Three of the seven patients continued to test positive for active infection in their stool up to 6 days after respiratory clearance of SARS-CoV-2.
Microbiome matters
The investigators also extracted, amplified, and sequenced DNA from the stool samples. Their “metagenomic” profile revealed the type and amounts of bacterial strains in each patient’s gut microbiome.
Interestingly, bacterial strains differed between people with high SARS-CoV-2 infectivity versus participants with low to no evidence of active infection.
“Stool with high viral activity had higher abundance of pathogenic bacteria,” Ng said. In contrast, people with low or no infectivity had more beneficial bacterial strains, including bacteria that play critical roles in boosting host immunity.
Each patient’s microbiome composition changed during the course of the study. Whether the microbiome alters the course of COVID-19 or COVID-19 alters the composition of the microbiome requires further study, the authors note.
The U.S. Food and Drug Administration and officials in other countries have contacted the Hong Kong investigators for more details on their stool testing strategy, professor Francis K.L. Chan, dean of the faculty of medicine and director of the Centre for Gut Microbiota Research at CUHK, stated in the news release.
Further research into revealing the infectivity and pathogenesis of SARS-CoV-2 in the GI tract is warranted. The value of modulating the human gut microbiome in this patient population could be worthwhile to investigate as well, the researchers said.
Novel finding
“Some of it is not-so-new news and some is new,” David A. Johnson, MD, told Medscape Medical News when asked to comment on the study.
For example, previous researchers have detected SARS-CoV-2 virus in the stool. However, this study takes it a step further and shows that the virus present in stool can remain infectious on the basis of metagenomic signatures.
Furthermore, the virus can remain infectious in the gut even after a patient tests negative for COVID-19 through nasopharyngeal sampling – in this report up to 6 days later, said Johnson, professor of medicine, chief of gastroenterology, Eastern Virginia Medical School in Norfolk, Va.
The study carries important implications for people who currently test negative following active COVID-19 infection, he added. Centers for Disease Control and Prevention criteria clear a person as negative after two nasopharyngeal swabs at least 24 hours apart.
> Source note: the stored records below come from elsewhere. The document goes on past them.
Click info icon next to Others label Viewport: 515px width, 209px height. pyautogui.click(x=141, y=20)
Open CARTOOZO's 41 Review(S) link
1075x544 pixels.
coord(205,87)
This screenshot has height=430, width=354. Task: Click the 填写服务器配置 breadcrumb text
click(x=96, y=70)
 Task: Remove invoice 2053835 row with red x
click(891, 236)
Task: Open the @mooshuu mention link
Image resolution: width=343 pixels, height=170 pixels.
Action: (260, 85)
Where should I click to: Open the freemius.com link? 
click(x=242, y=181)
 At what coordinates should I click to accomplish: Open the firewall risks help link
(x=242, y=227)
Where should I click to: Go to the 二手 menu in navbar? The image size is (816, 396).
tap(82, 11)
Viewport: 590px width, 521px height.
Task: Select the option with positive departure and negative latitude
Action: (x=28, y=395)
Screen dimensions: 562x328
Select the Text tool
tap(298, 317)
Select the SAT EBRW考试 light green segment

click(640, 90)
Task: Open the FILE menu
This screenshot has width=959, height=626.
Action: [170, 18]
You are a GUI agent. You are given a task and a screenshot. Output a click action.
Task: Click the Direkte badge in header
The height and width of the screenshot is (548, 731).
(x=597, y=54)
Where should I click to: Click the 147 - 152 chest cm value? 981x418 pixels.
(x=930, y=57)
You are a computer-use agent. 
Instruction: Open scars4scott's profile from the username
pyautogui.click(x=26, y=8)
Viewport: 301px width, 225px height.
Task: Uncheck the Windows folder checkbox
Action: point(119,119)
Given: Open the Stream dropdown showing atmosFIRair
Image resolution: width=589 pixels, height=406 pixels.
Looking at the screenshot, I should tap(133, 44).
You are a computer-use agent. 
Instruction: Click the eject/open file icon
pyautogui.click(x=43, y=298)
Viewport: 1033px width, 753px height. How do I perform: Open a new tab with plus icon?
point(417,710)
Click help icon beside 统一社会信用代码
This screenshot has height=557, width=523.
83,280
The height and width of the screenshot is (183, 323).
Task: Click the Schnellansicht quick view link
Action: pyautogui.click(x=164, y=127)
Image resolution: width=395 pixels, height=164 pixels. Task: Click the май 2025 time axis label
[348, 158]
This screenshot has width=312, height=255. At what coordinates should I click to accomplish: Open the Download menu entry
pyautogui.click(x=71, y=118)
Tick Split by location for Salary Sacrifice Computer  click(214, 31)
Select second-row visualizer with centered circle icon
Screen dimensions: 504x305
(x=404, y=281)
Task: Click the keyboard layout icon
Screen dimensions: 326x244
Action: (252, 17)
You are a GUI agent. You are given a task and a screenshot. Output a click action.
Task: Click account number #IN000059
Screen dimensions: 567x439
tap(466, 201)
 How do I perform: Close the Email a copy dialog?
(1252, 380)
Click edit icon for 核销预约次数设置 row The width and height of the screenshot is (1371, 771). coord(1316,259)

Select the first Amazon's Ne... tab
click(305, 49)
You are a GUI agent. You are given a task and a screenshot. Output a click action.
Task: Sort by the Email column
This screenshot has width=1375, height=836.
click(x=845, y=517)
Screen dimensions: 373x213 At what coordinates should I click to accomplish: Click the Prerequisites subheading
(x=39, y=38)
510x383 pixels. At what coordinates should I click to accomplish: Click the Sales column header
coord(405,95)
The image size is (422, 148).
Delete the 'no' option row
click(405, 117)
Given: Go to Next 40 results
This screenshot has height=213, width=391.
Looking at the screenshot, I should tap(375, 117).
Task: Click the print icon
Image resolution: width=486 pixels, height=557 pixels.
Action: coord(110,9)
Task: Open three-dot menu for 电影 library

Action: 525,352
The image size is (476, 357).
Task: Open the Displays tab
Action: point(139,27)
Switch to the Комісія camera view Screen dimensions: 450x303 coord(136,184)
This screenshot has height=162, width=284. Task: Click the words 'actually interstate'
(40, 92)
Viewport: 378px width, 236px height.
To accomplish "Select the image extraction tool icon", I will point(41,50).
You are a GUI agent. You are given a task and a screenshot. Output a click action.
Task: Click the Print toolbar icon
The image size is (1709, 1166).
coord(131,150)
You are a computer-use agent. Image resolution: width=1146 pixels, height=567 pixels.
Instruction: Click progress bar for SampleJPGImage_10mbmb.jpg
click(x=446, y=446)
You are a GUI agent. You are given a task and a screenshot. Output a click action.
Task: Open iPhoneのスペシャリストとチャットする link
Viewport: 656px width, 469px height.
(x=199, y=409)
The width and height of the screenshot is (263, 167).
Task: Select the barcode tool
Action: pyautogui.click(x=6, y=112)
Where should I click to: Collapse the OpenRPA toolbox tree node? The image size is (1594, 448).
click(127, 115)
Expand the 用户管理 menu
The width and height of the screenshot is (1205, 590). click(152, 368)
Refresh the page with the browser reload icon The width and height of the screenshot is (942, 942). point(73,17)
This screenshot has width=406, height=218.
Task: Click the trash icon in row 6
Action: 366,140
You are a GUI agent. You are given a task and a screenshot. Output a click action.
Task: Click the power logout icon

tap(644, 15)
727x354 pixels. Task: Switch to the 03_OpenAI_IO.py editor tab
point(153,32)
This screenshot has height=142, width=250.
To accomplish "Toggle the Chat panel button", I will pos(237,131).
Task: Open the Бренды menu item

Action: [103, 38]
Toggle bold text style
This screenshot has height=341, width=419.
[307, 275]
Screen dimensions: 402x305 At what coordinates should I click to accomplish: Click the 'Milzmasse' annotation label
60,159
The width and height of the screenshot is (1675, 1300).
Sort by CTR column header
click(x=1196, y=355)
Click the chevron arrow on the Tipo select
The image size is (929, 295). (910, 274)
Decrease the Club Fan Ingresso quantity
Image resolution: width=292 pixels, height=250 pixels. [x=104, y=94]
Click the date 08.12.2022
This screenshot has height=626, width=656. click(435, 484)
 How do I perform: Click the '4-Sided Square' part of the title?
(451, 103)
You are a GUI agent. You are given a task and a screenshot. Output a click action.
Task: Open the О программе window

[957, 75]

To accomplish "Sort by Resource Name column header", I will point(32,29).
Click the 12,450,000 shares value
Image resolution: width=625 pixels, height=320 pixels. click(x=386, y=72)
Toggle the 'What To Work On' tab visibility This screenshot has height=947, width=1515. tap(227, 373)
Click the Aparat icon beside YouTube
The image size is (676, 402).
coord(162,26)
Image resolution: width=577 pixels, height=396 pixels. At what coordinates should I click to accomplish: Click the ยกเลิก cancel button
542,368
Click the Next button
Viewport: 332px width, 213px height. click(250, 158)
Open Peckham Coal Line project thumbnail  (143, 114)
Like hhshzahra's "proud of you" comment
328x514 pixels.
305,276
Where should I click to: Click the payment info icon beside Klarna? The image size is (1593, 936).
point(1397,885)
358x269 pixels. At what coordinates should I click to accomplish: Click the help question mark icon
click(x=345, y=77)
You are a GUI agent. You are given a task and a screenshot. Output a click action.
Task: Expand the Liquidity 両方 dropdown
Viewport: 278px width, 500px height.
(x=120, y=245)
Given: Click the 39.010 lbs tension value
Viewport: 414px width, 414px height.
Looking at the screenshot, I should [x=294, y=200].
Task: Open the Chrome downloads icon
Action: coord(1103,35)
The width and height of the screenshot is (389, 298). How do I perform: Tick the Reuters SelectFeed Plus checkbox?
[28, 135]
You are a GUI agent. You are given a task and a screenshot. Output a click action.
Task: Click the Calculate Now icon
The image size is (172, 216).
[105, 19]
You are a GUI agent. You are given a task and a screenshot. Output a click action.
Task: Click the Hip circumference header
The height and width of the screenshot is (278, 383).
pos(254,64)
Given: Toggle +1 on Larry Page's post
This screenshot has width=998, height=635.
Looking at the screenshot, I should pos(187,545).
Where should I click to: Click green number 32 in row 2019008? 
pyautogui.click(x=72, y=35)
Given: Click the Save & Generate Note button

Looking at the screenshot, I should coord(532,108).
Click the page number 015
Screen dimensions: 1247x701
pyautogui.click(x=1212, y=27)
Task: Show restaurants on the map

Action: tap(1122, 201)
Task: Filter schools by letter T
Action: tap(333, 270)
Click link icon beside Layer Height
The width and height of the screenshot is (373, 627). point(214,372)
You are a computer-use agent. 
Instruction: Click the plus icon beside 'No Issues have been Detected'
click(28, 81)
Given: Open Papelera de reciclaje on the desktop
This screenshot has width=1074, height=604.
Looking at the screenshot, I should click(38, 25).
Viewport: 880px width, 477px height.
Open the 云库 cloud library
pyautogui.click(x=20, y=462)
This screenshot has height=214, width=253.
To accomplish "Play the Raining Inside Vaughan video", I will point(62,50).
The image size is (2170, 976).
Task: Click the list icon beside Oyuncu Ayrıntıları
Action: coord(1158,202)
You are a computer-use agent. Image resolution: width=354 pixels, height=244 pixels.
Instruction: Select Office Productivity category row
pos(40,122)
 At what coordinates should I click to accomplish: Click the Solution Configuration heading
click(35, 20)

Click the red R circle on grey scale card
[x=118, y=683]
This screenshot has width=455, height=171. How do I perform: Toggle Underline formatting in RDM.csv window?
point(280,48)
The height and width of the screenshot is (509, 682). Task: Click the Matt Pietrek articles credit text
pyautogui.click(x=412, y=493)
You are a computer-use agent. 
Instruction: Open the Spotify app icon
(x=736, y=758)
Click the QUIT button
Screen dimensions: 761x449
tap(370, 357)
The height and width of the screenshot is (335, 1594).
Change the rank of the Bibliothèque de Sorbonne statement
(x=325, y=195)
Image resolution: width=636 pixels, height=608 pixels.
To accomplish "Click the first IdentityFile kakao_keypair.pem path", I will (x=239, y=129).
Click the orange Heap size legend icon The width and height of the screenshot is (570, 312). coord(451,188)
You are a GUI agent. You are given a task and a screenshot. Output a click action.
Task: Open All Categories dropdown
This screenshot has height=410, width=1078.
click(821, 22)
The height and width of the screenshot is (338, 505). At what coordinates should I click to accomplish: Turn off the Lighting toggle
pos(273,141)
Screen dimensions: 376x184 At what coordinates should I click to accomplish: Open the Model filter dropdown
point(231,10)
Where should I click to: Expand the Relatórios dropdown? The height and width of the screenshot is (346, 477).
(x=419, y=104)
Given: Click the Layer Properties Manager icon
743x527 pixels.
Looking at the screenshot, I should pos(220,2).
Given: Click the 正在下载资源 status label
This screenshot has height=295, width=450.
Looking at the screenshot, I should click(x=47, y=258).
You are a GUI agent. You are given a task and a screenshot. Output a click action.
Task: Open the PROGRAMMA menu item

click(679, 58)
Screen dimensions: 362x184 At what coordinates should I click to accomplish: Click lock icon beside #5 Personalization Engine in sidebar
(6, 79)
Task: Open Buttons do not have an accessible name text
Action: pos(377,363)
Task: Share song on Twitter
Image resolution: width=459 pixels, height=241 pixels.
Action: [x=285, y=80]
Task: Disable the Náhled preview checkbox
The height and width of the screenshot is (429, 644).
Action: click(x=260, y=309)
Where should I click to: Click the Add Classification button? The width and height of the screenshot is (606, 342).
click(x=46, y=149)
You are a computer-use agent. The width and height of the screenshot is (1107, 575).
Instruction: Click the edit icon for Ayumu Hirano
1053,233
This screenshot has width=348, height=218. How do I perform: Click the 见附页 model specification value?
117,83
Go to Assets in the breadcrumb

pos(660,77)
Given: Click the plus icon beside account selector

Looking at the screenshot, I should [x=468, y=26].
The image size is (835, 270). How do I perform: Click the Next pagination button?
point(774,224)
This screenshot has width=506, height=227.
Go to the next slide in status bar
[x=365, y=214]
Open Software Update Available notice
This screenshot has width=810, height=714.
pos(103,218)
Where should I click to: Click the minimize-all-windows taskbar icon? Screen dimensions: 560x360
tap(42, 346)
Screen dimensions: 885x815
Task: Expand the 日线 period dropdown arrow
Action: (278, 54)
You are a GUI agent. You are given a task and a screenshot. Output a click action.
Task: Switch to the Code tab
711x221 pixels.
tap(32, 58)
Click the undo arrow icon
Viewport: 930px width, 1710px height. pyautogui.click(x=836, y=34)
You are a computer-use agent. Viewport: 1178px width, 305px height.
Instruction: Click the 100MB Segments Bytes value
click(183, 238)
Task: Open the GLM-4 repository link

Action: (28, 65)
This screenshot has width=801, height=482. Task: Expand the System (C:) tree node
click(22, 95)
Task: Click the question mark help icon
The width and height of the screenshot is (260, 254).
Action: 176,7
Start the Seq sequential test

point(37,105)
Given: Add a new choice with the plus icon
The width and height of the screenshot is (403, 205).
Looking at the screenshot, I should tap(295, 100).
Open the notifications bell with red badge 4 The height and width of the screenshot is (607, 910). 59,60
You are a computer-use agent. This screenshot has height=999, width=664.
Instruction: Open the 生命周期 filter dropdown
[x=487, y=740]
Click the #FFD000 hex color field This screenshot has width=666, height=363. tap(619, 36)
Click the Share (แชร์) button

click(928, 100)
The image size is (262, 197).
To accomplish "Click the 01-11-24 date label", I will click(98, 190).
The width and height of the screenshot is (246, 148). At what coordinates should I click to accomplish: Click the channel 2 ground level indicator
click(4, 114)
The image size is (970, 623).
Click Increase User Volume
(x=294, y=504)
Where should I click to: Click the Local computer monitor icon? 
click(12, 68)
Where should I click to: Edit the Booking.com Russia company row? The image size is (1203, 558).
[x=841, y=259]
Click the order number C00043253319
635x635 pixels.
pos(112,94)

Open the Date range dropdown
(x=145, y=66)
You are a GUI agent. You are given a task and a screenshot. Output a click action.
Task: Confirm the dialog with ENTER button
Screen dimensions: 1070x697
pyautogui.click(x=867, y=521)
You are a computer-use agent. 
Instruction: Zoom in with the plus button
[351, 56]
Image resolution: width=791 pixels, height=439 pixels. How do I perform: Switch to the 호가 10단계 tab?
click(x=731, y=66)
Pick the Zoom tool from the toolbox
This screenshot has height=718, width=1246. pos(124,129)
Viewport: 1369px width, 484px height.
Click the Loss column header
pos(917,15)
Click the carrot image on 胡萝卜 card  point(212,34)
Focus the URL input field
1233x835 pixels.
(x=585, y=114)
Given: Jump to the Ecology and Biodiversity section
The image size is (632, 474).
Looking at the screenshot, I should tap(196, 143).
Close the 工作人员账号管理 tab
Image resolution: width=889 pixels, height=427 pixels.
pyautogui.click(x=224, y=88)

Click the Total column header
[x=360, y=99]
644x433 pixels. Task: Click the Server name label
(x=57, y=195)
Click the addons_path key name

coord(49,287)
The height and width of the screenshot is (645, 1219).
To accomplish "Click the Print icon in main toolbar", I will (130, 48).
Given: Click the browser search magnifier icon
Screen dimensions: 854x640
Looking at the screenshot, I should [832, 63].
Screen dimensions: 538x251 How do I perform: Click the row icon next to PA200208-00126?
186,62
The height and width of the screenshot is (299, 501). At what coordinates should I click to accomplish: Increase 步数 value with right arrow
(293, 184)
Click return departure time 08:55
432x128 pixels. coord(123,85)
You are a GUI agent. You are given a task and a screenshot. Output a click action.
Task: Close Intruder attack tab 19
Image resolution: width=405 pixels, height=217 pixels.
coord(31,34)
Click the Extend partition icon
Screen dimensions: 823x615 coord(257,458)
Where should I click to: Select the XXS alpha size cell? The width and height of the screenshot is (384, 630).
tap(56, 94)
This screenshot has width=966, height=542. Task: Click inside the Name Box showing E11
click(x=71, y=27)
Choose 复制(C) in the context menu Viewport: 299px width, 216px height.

People in this category could believe they are no longer infectious and might return to a setting where they could infect others, Johnson said.
One potential means for spreading SARS-CoV-2 from the gut is from a toilet plume, as Johnson previously highlighted in a video report for Medscape Medical News.
The study authors disclosed no relevant financial relationships. Johnson serves as an adviser to WebMD/Medscape.
This article first appeared on Medscape.com.